Dansby fixed up the restaurant, which at the beginning used to have one room with two draft beers and a television that only played country music.

The previous owners knocked a hole in the wall to expand the facility into two rooms. Dansby eventually added several more craft beers and an indoor and outdoor patio for entertainment.

But when it came to making good barbecue, Dansby said he was lost.

“I didn’t know what I was doing,” he said.

Dansby worked with a buddy from Texas Motor Speedway who helped him learn how to run a successful barbecue kitchen. Eventually, Dansby learned to smoke meats and made his own special barbecue sauce and rub.

Feels like family

As the business got up and running, Dansby began personalizing the place to draw out the community and establish a fun, laid-back atmosphere.

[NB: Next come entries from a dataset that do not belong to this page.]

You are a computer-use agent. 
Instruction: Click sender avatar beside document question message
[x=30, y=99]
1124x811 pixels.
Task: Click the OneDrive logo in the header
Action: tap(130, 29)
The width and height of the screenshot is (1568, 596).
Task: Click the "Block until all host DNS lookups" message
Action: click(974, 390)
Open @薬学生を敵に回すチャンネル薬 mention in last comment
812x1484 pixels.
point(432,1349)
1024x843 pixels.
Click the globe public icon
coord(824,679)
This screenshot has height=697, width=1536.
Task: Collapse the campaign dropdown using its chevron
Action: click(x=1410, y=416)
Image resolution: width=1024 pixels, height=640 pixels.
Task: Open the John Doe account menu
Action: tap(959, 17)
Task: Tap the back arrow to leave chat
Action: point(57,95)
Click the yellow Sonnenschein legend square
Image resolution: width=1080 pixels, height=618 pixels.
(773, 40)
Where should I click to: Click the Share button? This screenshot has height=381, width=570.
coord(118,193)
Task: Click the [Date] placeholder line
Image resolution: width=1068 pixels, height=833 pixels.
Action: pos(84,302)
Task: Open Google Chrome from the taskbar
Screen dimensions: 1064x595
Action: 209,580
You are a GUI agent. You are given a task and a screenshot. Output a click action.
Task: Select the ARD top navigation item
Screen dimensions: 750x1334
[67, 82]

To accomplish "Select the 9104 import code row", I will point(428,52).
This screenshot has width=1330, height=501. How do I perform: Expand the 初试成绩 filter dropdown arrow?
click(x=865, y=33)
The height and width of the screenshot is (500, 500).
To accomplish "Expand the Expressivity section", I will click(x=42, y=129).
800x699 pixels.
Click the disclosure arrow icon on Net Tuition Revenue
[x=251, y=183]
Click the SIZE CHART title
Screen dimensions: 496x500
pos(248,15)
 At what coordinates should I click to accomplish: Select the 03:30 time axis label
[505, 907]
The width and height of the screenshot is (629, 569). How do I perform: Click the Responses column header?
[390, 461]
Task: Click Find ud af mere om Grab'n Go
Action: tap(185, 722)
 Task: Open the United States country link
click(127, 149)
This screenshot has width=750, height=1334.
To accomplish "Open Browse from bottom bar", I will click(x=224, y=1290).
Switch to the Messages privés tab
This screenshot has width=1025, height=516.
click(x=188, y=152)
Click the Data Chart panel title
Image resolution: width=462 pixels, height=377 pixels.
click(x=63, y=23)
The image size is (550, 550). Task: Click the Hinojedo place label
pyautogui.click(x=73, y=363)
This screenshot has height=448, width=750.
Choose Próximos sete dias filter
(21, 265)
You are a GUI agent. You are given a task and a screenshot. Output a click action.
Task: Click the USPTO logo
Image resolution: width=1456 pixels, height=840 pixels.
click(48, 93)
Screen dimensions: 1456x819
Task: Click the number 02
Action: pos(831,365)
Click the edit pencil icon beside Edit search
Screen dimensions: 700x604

Kerry Rusk has worked as a server at the restaurant since before Dansby became owner, and noted the difference in the way things were run after new ownership.

“Phil made it less of a corporate-run place,” Rusk said.

Rusk said she was not looking forward to the restaurant’s final days. She’s loved her time there, she said.

“This place is a very integral part of Old Town Keller and it’s very sad, but there’s been a big outpouring of love for him, ” Rusk said.

Part of Dansby’s legacy is his active involvement in the lives of the people who visit his restaurant. Dansby said he has hosted everything from weddings to parties to musical events and car and motorcycle shows on his patio for the people he knew and loved.

Dansby said families even started coming to the restaurant for celebrations of life after the death of a loved one, remembering Up-N-Smoke as the place “mom or dad loved to go.”

“Everybody eats here”

Stephen Hall, a regular who has eaten lunch at the restaurant for the past 10 years, said he remembers the restaurant being the only one of “real stature” in the community for a long time.

“You talk about certain icons like Up-N-Smoke, everyone knows about it,” Hall said. “Everybody eats here.”

Other customers compare the atmosphere of Up-N-Smoke to the television show “Cheers.”

“You don’t see places like this everywhere, it just brings you in,” regular Ron Henness said. “Everybody really does know your name here.”

Rusk said that would be among the things she will miss the most when the restaurant closes down.

“This is home,” Rusk said.

Bittersweet farewell

Dansby said he doesn’t know what he’s going to do when the whole thing is said and done, but he’s excited to figure it out.

With a final look of self-reflection and nostalgia, Dansby remembers his own words years before the restaurant adventure and laughs at how times have changed.

“I remember people came to me and said, ‘Why don’t you open your own restaurant?’” he said. “I said it’s the last thing I’ll ever do, and well, now it really is the last thing I’ll do.”